# JOB
Filter the rows below and copy out each line that contains the word "Open".

# DATA PROVIDED

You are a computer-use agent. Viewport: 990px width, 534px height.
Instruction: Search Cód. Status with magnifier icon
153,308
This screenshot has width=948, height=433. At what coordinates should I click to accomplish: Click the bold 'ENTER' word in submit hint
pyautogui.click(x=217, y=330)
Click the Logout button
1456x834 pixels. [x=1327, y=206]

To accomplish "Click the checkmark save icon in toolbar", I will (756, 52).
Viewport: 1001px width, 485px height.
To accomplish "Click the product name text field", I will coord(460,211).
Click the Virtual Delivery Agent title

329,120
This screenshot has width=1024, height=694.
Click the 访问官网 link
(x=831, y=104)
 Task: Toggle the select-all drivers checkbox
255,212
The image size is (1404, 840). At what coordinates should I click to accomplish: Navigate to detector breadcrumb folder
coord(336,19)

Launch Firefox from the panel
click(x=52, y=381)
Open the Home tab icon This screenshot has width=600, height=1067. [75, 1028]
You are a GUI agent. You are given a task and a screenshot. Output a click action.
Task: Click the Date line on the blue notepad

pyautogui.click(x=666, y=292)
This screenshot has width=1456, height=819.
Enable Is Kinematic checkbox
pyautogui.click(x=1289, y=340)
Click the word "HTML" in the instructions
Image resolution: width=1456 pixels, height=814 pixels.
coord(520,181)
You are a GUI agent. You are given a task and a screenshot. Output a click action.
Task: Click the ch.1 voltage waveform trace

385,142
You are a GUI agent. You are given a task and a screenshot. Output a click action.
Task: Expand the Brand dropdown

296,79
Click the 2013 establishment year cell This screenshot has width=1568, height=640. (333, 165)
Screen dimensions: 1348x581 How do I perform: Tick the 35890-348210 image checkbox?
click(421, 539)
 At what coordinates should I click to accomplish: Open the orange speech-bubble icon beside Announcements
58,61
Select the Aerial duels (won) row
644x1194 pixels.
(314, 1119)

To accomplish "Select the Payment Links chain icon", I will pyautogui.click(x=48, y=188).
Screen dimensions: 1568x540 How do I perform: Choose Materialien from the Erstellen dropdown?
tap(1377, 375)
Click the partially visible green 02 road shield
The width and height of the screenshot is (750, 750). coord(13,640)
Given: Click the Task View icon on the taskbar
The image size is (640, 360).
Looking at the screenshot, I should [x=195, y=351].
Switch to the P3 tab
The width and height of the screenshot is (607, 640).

# OUTPUT OF THE TASK
Open the Home tab icon This screenshot has width=600, height=1067. [75, 1028]
 At what coordinates should I click to accomplish: Open the orange speech-bubble icon beside Announcements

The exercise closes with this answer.